16. Novembre 2007
C’est foncièrement perdre le sens, que d’ignorer Dieu,
à partir de ce qu'on voit de bon, de ne pas postuler l’Être lui-même,
à l’examen de l’œuvre, de n’en point reconnaître l'Artisan !
Mais c'est le feu, le vent, la brise légère, la ronde des étoiles, la violence des flots,
les luminaires du ciel, gouverneurs du monde,
que l’homme a regardés comme autant de dieux.
S'il les a pris pour des dieux à cause de la beauté qui l’a charmé,
il doit bien savoir aussi combien leur Maître peut leur être supérieur :
car leur créateur est l'Auteur même de la beauté.
Et s'il les a pris pour des dieux, frappé qu’il était par leur puissance et de leur efficacité,
il ne peut que conclure à la toute puissance de leur auteur :
la grandeur et la beauté du créé font, par analogie, découvrir son Auteur.
Et pourtant, l’homme ne mérite qu'un blâme léger :
peut-être ne s'égare-t-il au fond qu'en cherchant Dieu, en dépit de son désir de le trouver !
Il poursuit sa recherche, au milieu de ses œuvres,
se laissant prendre aux apparences, devant tant de beauté !
Encore une fois, pourtant, il n’est pas excusable :
car s'il a poussé la science au point d’être capable d'imaginer le cours éternel des choses,
comment n'en a-t-il encore pu découvrir le Maître ?
Livre de la Sagesse 13,1-9.
Car les cieux proclament la gloire de Dieu,
le firmament raconte l'ouvrage de ses mains.
Le jour au jour en livre le récit et la nuit à la nuit en donne connaissance.
Pas de paroles dans ce récit, pas de voix qui s'entende !
Nul besoin !
Mais sur toute la terre en paraît le message,
et la nouvelle, aux limites du monde.
Là, se trouve la demeure du soleil !
Psaume 19(18),2-3.4-5.
« Quand le Christ reviendra chez nous
il se passera ce qui est arrivé au temps de Noé :
on mangeait, on buvait, on se mariait, jusqu'au jour où Noé entra dans l'arche.
Puis ce fut le déluge et tout périt !
A l’époque de Loth, idem :
on mangeait, on buvait, on achetait, on vendait, on plantait, on bâtissait !
Mais le jour où Loth abandonna Sodome, il tomba du ciel une pluie de feu !
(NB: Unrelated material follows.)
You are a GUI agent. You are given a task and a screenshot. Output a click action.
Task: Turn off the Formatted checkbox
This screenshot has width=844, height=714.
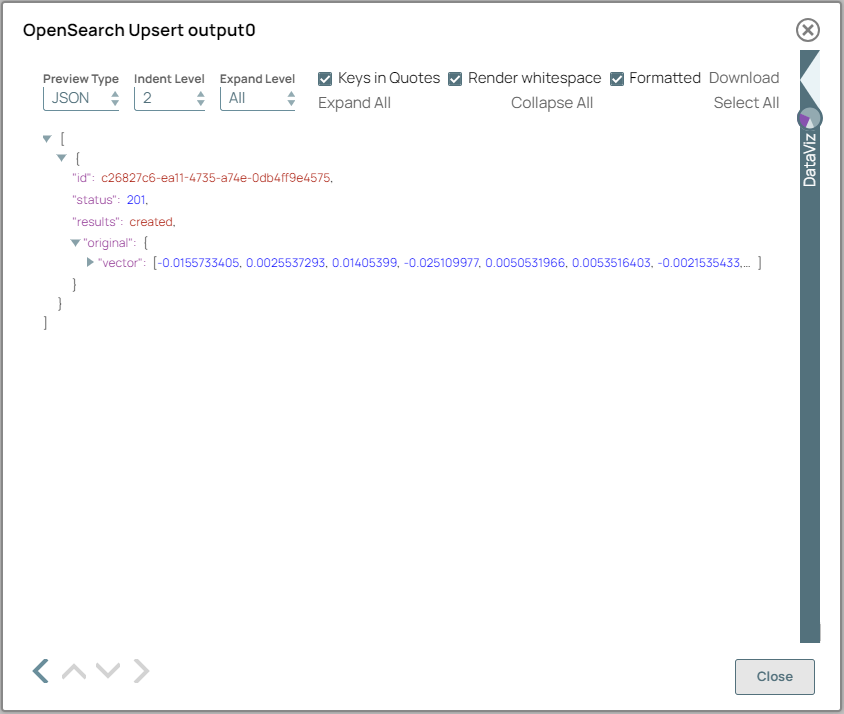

Quand le Christ reviendra chez nous, ce ne sera pas si différent !
En tous cas, celui qui sera dans les étages, qu’il prenne vite l’escalier de secours !
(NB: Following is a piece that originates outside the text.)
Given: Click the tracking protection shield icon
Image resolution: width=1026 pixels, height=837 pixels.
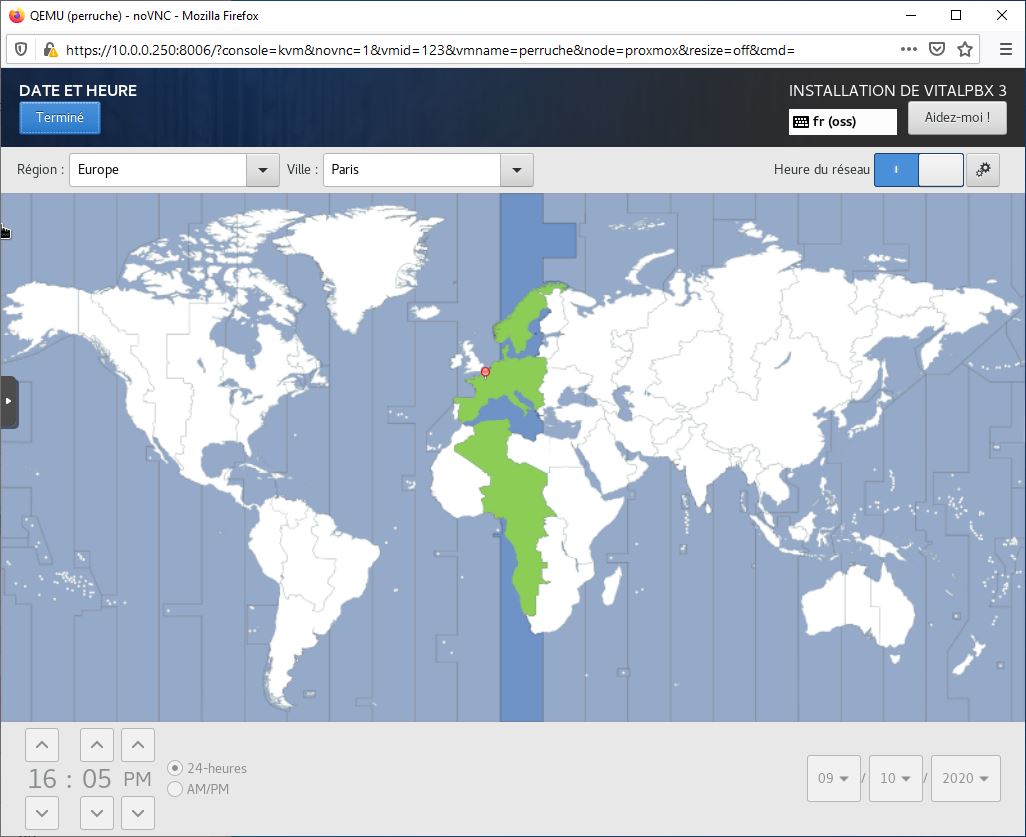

De même celui qui sera sur la route, qu’il fuie plus loin encore !
Rappelez-vous la femme de Loth, qui voulut se retourner !
Mettre sa vie en conserve, c’est la perdre plus sûrement !
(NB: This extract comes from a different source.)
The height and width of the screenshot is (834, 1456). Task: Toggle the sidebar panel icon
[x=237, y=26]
C’est l’exposer qui la sauve !
C’est moi qui vous le dis :
Cette nuit-là, deux personnes seront dans le même lit : l'une sera prise, l'autre laissée.
Deux femmes seront ensemble au supermarché : l'une sera prise, l'autre laissée ».
Les disciples lui demandèrent :
« Où donc, Seigneur ? »
Il leur répondit :
« C’est au-dessus du cadavre, que se rassembleront les vautours. »
Evangile de Jésus-Christ selon saint Luc 17,26-37.